2013 markets were full of bull.
The economy continued to sputter along, growing at about 2%, unemployment remained high and corporate profits were mediocre. Yet the S&P 500 index rose a staggering 29.6%, its best performance since the go-go-days of 1997.
So what sort of bull drove this bull market? The Federal Reserve Board’s quantitative easing (QE) program, high-frequency trading and exuberant investors who shifted into stocks with renewed confidence.
When Fed Chair Ben Bernanke hinted in May and June that The Fed might start pulling back on its bond buying soon, the market initially fell and interest rates rose. But ironically, rising rates drove investors out of bonds and many invested further in stocks, pushing the market even higher.
More Bull in 2014?
As 2014 begins, the bullish sentiment continues. More than 60% of those surveyed by Investors Intelligence are now bullish and the bull-bear ratio is at a record level of more than four.
Bullish sentiment at this level is typically a good thing, though, as high investor enthusiasm typically leads to a drop in the market. When investors are at their most bullish, that’s when the stock market usually drops.
Breaking a Trend
The stock market party may have, in fact, ended with 2013, as U.S. equity indices suffered their biggest loss on the first day of trading since 2008. The Dow Jones Industrial Average, the S&P 500 and the Nasdaq were each down nearly 1% for the day.
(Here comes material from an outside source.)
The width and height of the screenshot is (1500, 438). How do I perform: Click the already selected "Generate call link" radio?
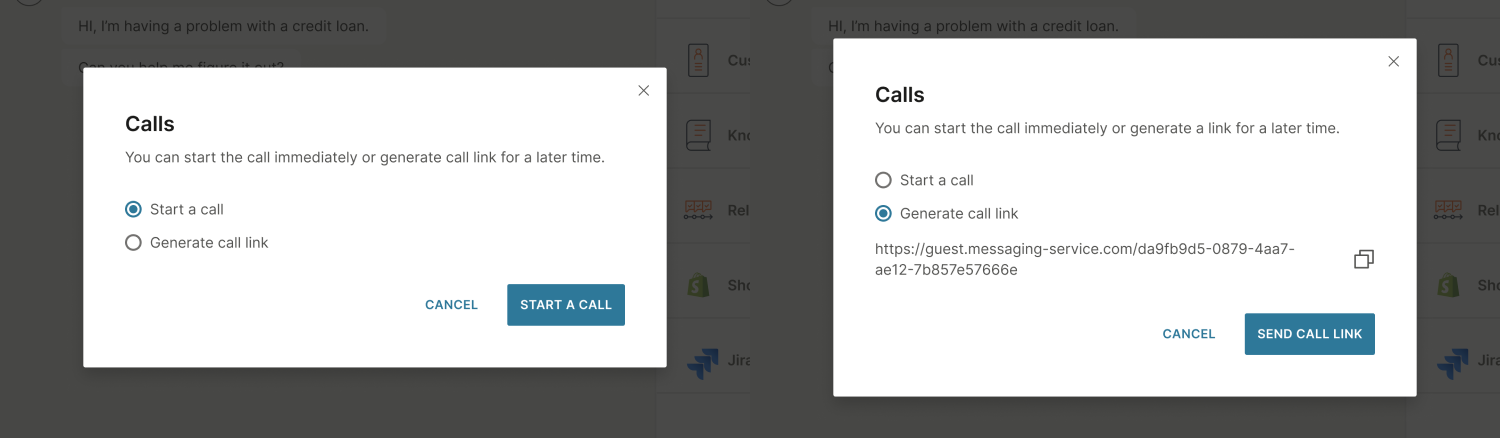[883, 214]
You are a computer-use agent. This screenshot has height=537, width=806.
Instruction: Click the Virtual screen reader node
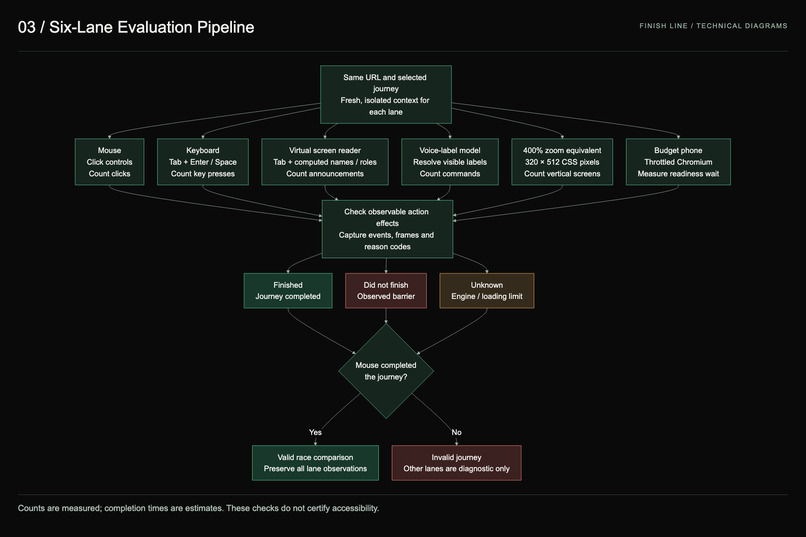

For each of the past five years – since the start of QE – the market rose by an average of more than 2%. This year’s start, then, is down 3% from the recent average.
To Fight or Not Fight the Fed
Zerohedge calls the current economy the Fed’s Frankenstein Economy, as the Fed breathes life into it by boosting the stock and bond markets.
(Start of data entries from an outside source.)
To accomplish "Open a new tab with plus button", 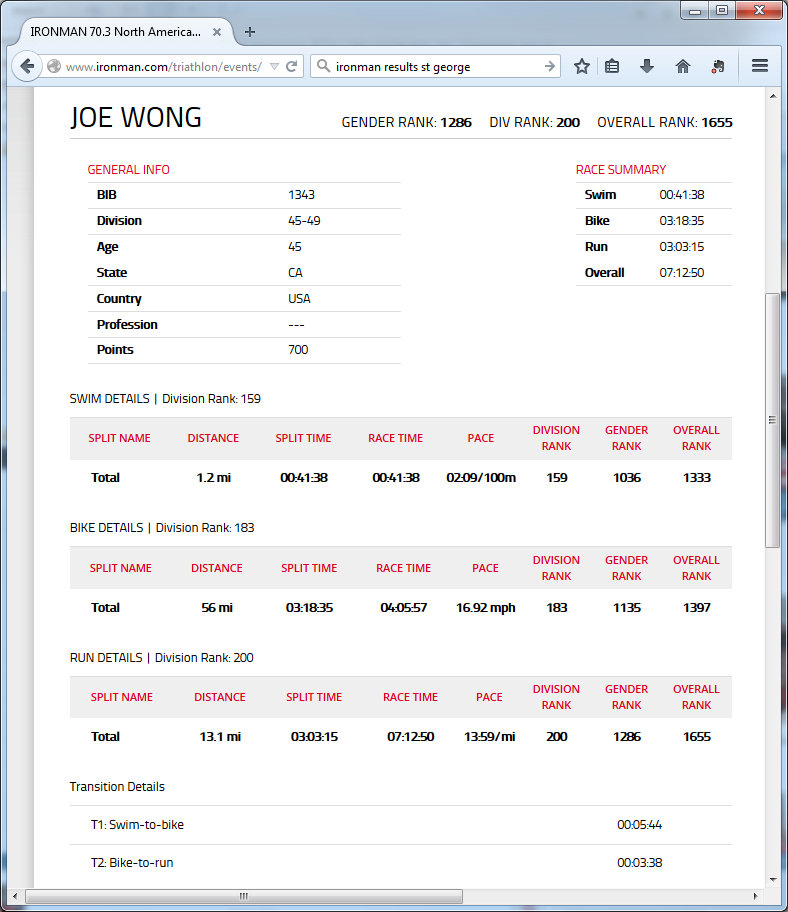I will 250,31.
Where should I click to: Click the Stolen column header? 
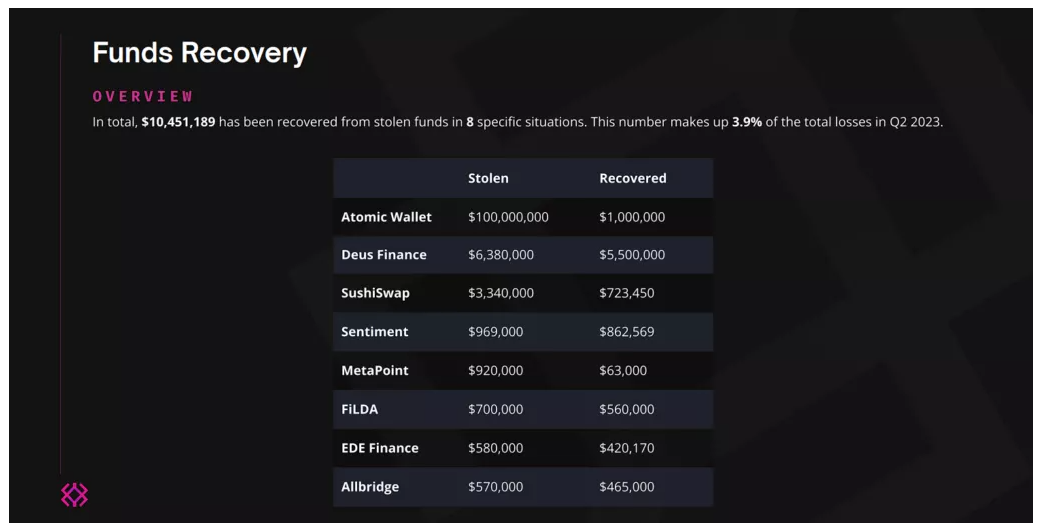point(488,178)
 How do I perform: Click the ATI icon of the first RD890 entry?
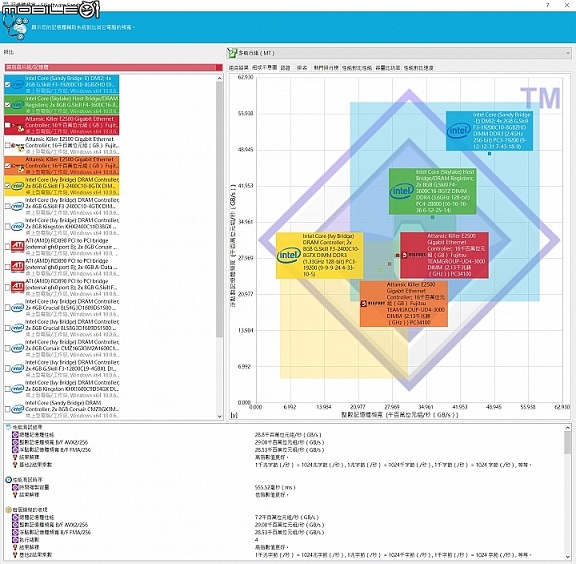[x=17, y=247]
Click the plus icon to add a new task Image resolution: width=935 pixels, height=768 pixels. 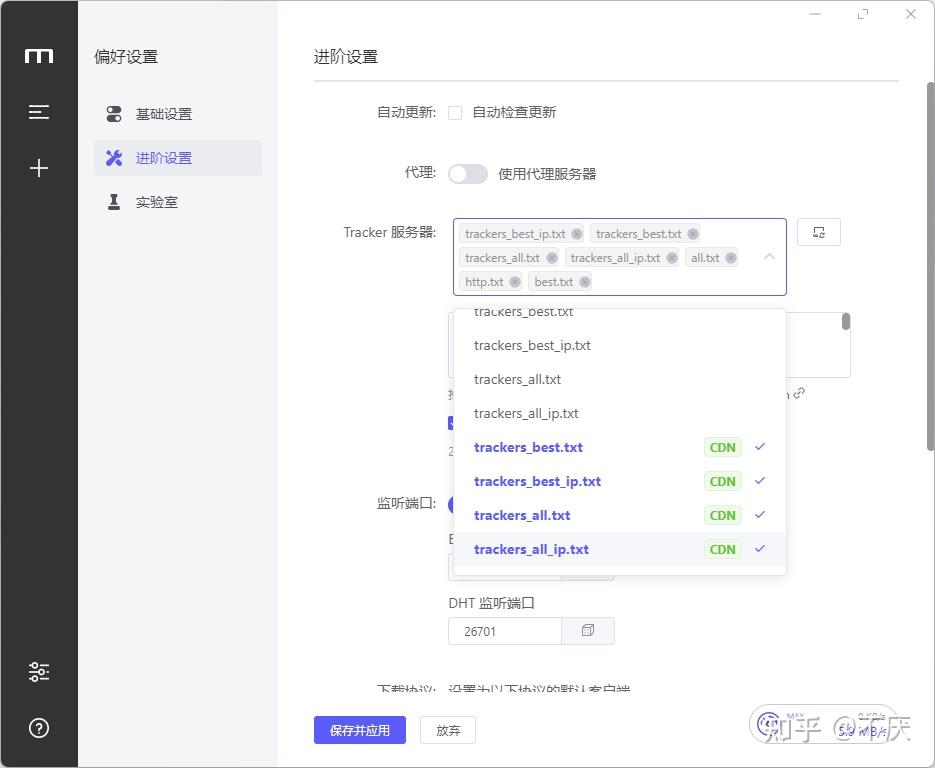click(38, 168)
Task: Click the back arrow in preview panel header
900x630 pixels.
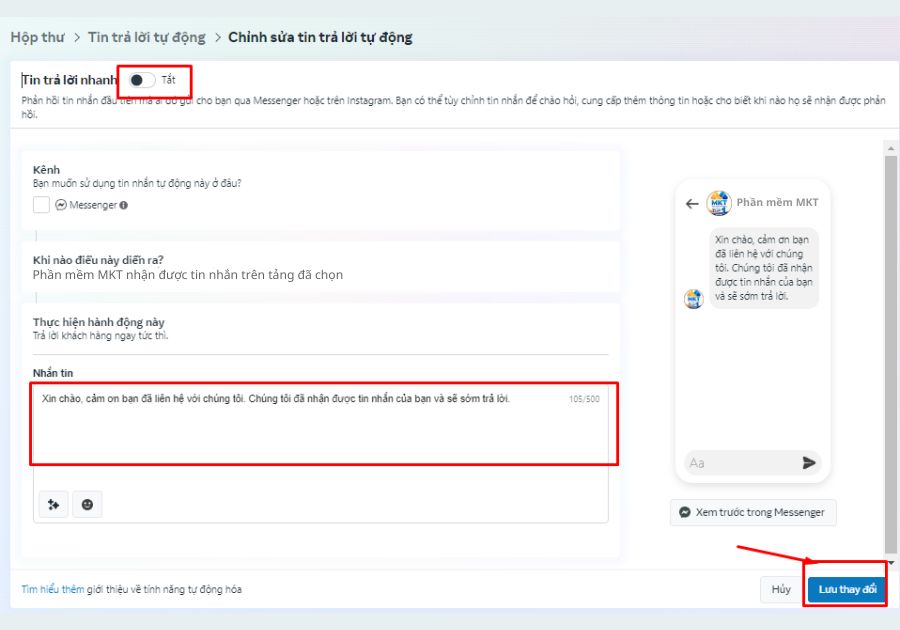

“In other words, having created a Frankenstein economy that depends on unlimited credit pumping, (some believe) the Fed can control its monster with uncanny finesse,” according to Zerohedge.
While Dr. Frankenstein has jolted the markets higher for five years, that doesn’t mean the Fed can continue to do so for the next five years. One reason could be “tail risk,” the unintended consequences of central planning.
It was tail risk that caused the financial crisis in 2008, as former Federal Reserve Chairman Alan Greenspan recently suggested in Foreign Affairs.
So, Zerohedge asks, “are there no ‘tail risks’ or unintended consequences to leaving the money spigot fully open for five years running?”